To follow, we compare first the analytical solution:

$$ \theta= 2 arcsin(\frac{1}{\sqrt{1+4b^2E^2}}) $$

for the potential $V(r) = \frac{1}{r}$ with the numerical quadrature of the integral given above.

Next we can see the corresponding Python code whose dependence on the impact parameter:


In [1]:
%matplotlib inline

from matplotlib import pyplot as plt
from matplotlib import patches as mpatches
from math import sqrt, degrees, asin

MAX_DIVISIONS = 21
MAX_ITERATIONS = 21
PRECISION_DELTA = 0.00000002
DELTA = 16.0


def analytic_evaluation(var_b, var_e):
    """Analytic function of theta integral."""
    return 2.0 * asin(1 / (sqrt(1 + 4 * var_b ** 2 * var_e ** 2)))


def integral_func(var_r, var_b, var_e):
    """Integral to calculate."""
    potential = lambda var_r: 1.0 / var_r
    try:
        return 1.0 / (
            var_r**2 * sqrt(1 - (var_b**2 / var_r**2) - (
                potential(var_r) / var_e)))
    except ValueError:
        return 0.0
    except ZeroDivisionError:
        return 0.0


def finite_integral(var_up, var_to, var_b, var_e):
    """Finite Riemann integral."""
    prev_sum = 0.0

    for i in range(MAX_DIVISIONS):

        step = (var_to-var_up) / 2**i
        partial_sum = 0.0
        cur_step = var_up + step

        while cur_step <= var_to:

            f_x = step * integral_func(cur_step - (step/2.0), var_b, var_e)
            partial_sum += f_x
            cur_step += step

        if prev_sum != 0.0 and abs(prev_sum - partial_sum) < PRECISION_DELTA:
            break

        prev_sum = partial_sum

    return partial_sum


def integral_to_infinite(var_up, var_b, var_e):
    """Riemann integral open at right plus final multiplication."""
    prev_res = 0.0

    for i in range(MAX_ITERATIONS):

        var_to = var_up + DELTA
        partial_res = finite_integral(var_up, var_to, var_b, var_e)

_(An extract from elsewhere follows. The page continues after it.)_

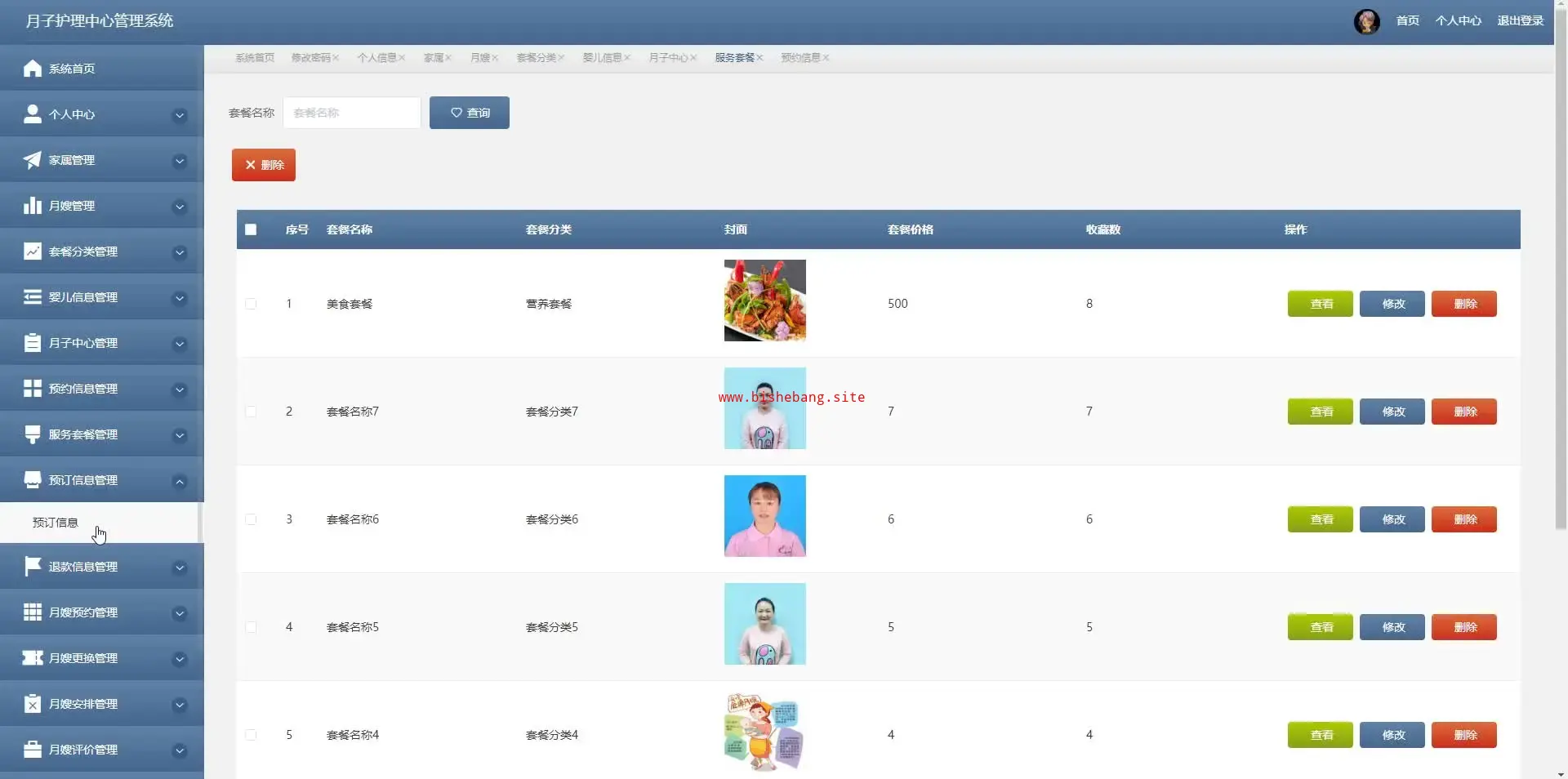Image resolution: width=1568 pixels, height=779 pixels.
Task: Collapse the 预订信息管理 menu chevron
Action: pos(180,481)
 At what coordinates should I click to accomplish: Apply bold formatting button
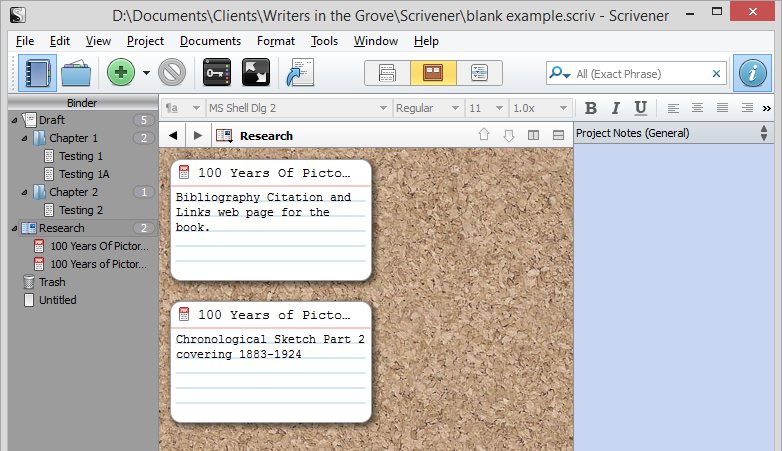click(590, 108)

        if prev_res != 0.0 and partial_res != 0.0\
                and partial_res < PRECISION_DELTA:
            break

        prev_res += partial_res
        var_up = var_to

    return (2.0 * var_b) * prev_res


var_a = 0.0
var_e = 0.1

points_x = []
points_y = []
points_y_a = []

print("Calculus may take some time...")

for var_b in range(0, 16):
    points_x.append(var_b)

    final_theta = 180.0 - degrees(abs(integral_to_infinite(var_a, var_b, var_e)))
    analytic = degrees(analytic_evaluation(var_b, var_e))

    print("b = {}\ttheta = {}\tanalytic = {}".format(var_b, final_theta, analytic))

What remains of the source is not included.